I set up a camera ( hid it in my curio cabinet) to catch him typing it,,, took me like 20 rewinds watching him type,, but got it.....


----------



## chuckk (Feb 3, 2012)

candygirl99 said:


> My husband is on his computer almost all the time. He has since put passwords on his computer and smartphone. Needless to say I am very suspicious.
> 
> I would like to install a keylogger on his computer... but can't get past the screen saver password.
> 
> Any ideas?


Hi, candygirl. I have an idea. You can watch movie which both you two like with your husband on his computer, drink some coffee and so on, and then you can let one of your friends to call your husband during the movie time, and when he leave to answer the phone, you can install the keylogger on his computer.

Or why not ask him to tell you the password?


----------



## cgh (Jan 18, 2012)

If he has nothing to hide then he should tell you his passwords. I do think he is entitled to some privacy, aren't we all. but if he has just installed passwords and wont give you access then thats a problem. 
let him know that you are concerned that he is hiding things and that you are worried that he is not been honest with you.
if he gets defensive then he is, otherwise go with the keylogger. but be prepared for the worst.


----------



## exitor98 (Jan 9, 2012)

You're suspicious why?


----------



## In_The_Wind (Feb 17, 2012)

I feel that a marriage should be transparent in all areas except maybe the bathroom J/K My spouse has all of my email passwords, etc and I have hers. I have nothing to hide from her just my thoughts 
Good Luck


----------



## KanDo (Jun 15, 2011)

A hardware keylogger attached to the keyboard connector will get hi password


----------



## In_The_Wind (Feb 17, 2012)

I have heard that eblaster is a good program but it cost lik 50 to 60.00 you just google keylogger and find a free one
_Posted via Mobile Device_


----------



## exitor98 (Jan 9, 2012)

If he is on the pc that much he probably is fully aware of keystroke loggers and would certainly find a hardware based one.

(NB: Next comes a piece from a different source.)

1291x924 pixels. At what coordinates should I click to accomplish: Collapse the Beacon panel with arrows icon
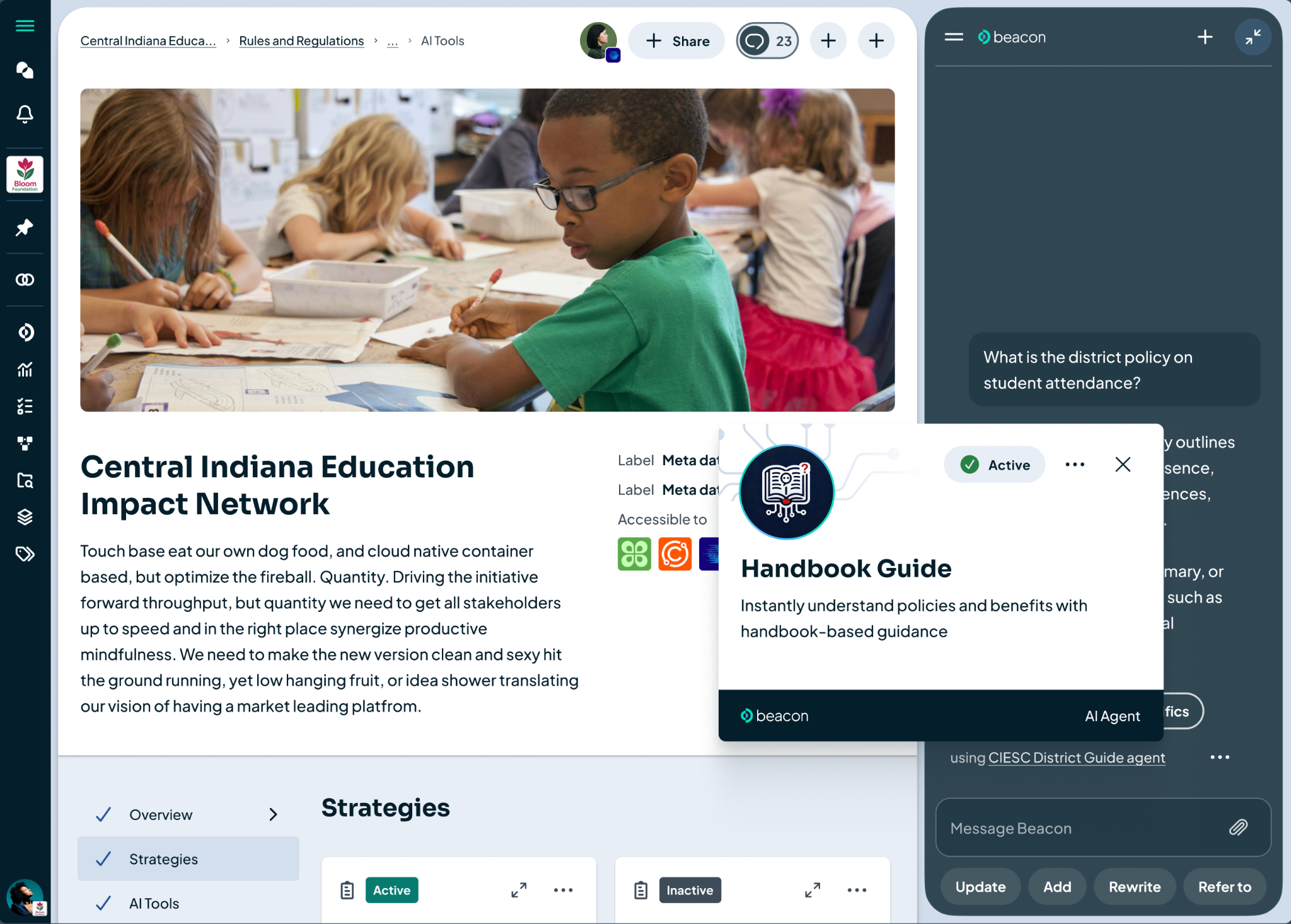(1253, 37)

I agree that everything should be transparent such as this. 

My wife wanted me to setup her stuff and wanted me to set her passwords for her so that she didn't have to. 

Just ask him; I'm sure he'll give it to you.


----------



## Jeff74 (Feb 11, 2012)

This is solvable (but there is a potential legal issue if u care).

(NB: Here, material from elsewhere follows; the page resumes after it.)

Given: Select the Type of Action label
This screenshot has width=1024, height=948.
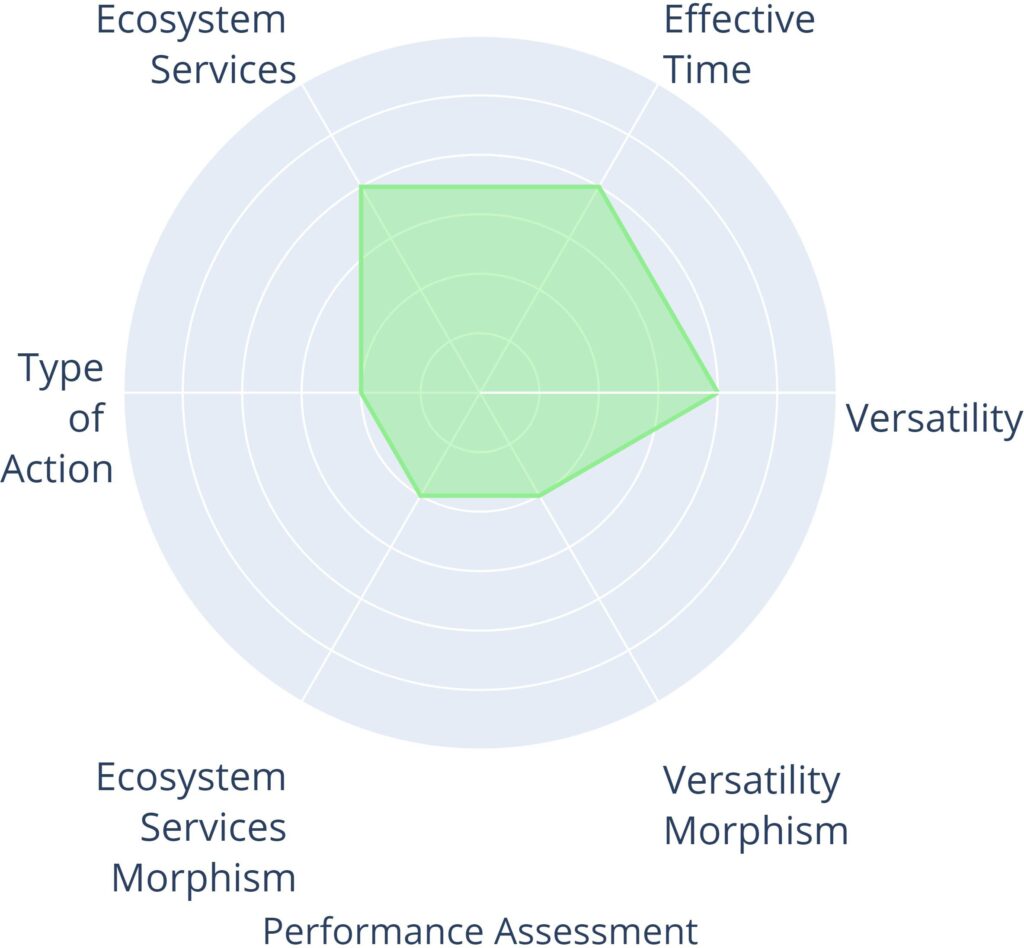Looking at the screenshot, I should coord(60,419).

Hardware would work (goes in between keyboard and USB port...assuming it is a desktop and he won't see it

Can u log onto the computer as a guest? There might be restrictions on installing software as a guest but you'll have to do some discovery.

What kind phone does he have?

You can ask him for the passwords as people have suggested here..but it sounds like you will get a no.
_Posted via Mobile Device_


----------



## Sanity (Mar 7, 2011)

If he is locking the machine with a pasword ask him to enter it because you need the computer to do some research. 

Go to Start>Control Panel> Users and then create a new user on the machine with admin rights. Set a password only you know. 

When he is gone one day go into the computer and chance his password and log in. Snoop away.


----------



## Sanity (Mar 7, 2011)

And if he says you can't use his PC then something is up.


----------



## mountaingirl00 (Feb 22, 2012)

I installed a keylogger named Refog. So, far I like it. I can see everything typed in except credit card ifo, etc. I was able to get my husbands wmail passwords and hack his email account to see that he is emailing an old girlfriend. Also, I'm able to see all websites visited. You are able to see all keystrokes, websites, chat rooms, etc.


----------



## CrazyGuy (Dec 30, 2011)

Depending on the operating system you can start the computer in safe mode. When the computer starts up you hit certain keys to do this. I have done this in the pass to change the password so they think they forgot theirs. You can not do this though for all systems though. If he is a computer guy he probably has a secure system. You can google how to get into safe mode with out knowing passwords for the operating system he has such as XP, Vista, Windows 7 ect.


----------